September 25—CMS released a “quick-start guide” for laboratories to apply for Clinical Laboratory Improvement Amendment (CLIA) certification to test for COVID-19. The guide includes information on the expedited review process that allows labs to start COVID-19 testing before receiving official documentation of CLIA certification. Labs also have a new option to pay CLIA certification fees online, CMS said.

National Institutes of Health (NIH)

September 30—NIH awarded nearly $234 million to improve COVID-19 testing for underserved and vulnerable populations, including African Americans, American Indians/Alaskan Natives, Latinos/Latinas, Native Hawaiians, older adults, pregnant women and those who are homeless or incarcerated. The awards are aimed at better understanding testing patterns among underserved and vulnerable populations; strengthening the data on disparities in infection rates, disease progression and outcomes; and developing strategies to reduce disparities in COVID-19 testing.
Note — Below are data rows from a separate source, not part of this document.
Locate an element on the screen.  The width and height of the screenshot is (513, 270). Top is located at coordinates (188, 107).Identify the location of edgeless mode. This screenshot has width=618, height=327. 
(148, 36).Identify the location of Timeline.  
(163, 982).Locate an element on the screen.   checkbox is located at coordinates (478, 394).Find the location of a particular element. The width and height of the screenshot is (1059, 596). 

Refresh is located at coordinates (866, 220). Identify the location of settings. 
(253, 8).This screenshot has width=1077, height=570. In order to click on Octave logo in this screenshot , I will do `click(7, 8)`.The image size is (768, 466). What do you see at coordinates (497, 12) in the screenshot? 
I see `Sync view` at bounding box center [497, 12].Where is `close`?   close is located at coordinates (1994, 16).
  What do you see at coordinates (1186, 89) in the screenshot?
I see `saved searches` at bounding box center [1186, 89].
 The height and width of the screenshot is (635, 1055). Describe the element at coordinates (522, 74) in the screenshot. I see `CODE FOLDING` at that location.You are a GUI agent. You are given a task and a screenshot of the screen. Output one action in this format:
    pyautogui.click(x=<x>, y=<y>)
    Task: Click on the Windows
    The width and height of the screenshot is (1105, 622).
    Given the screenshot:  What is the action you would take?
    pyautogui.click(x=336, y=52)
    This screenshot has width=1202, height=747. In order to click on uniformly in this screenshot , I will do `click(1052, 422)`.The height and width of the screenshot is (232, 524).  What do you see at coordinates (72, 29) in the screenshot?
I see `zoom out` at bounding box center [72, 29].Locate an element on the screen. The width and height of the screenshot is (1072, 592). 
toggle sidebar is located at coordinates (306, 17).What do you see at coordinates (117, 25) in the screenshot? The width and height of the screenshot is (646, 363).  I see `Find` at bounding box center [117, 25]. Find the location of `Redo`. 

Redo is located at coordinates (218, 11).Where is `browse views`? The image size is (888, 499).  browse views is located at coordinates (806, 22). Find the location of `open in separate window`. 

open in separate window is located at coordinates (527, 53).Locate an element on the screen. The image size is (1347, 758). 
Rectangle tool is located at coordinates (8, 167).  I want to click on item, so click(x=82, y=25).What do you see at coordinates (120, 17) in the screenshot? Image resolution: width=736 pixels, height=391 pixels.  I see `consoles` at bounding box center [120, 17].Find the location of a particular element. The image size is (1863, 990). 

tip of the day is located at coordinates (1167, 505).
Federal Communications Commission (FCC)

September 28—The FCC is extending the deadline from September 30 to December 31 for COVID-19 Telehealth Program funding recipients to purchase eligible devices and implement eligible services. The FCC said the extension gives funding recipients more time to purchase eligible items to provide telehealth services during the COVID-19 pandemic. In April, the FCC adopted a new $200 million program funded under the CARES Act to support health care providers’ use of telehealth during the coronavirus pandemic. The program is aimed at helping eligible health care providers purchase telecommunications, broadband connectivity, and devices necessary for providing telehealth services, the agency said. The FCC issued funding awards for 539 applicants, who were given until September 30 to purchase devices and implement telehealth services. The FCC said it decided to extend the purchase/implementation deadline until the end of the year following multiple requests for more time citing delays in procurement resulting from state law requirements, the COVID-19 pandemic, and other circumstances.

Other Developments

September 25—The recent change in COVID-19 reporting requirements could require many hospitals to return provider relief funds distributed under the CARES Act “based on a new formula and set of metrics that are simply unfair and unrealistic,” the American Hospital Association (AHA) said in a letter to HHS Secretary Alex Azar. Under frequently asked questions issued in June, HHS broadly defined “lost revenue” for purposes of accounting for provider relief funds as “any revenue that . . . a health care provider lost due to coronavirus.” The agency narrowed that definition, however, in a notice issued September 19. Under the more recent guidance, “lost revenue” is defined as “a negative change in year-over-year net patient care operating income,” which AHA said generally means, after covering the cost of COVID-19-related expenses, hospitals will only be able to apply provider relief fund payments toward lost revenue up to the amount of their 2019 net patient operating income. AHA urged the agency to reinstate the previous definition under the June FAQs. “For many, certainly, this lower lost revenue figure still will exceed their PRF payments. But for others, such as those that received substantial PRF payments and/or took aggressive and necessary steps to lower and contain costs during the pandemic, this new figure may be less than their payments, necessitating the return of funds,” AHA said, noting rural hospitals in particular are likely to be adversely affected under the new requirement. AHA also pointed out that the sudden shift in definition of COVID-19 related lost revenue “is extremely problematic” for hospitals not only from a budgeting/planning standpoint, but also for “accounting, auditing and bond rating purposes.”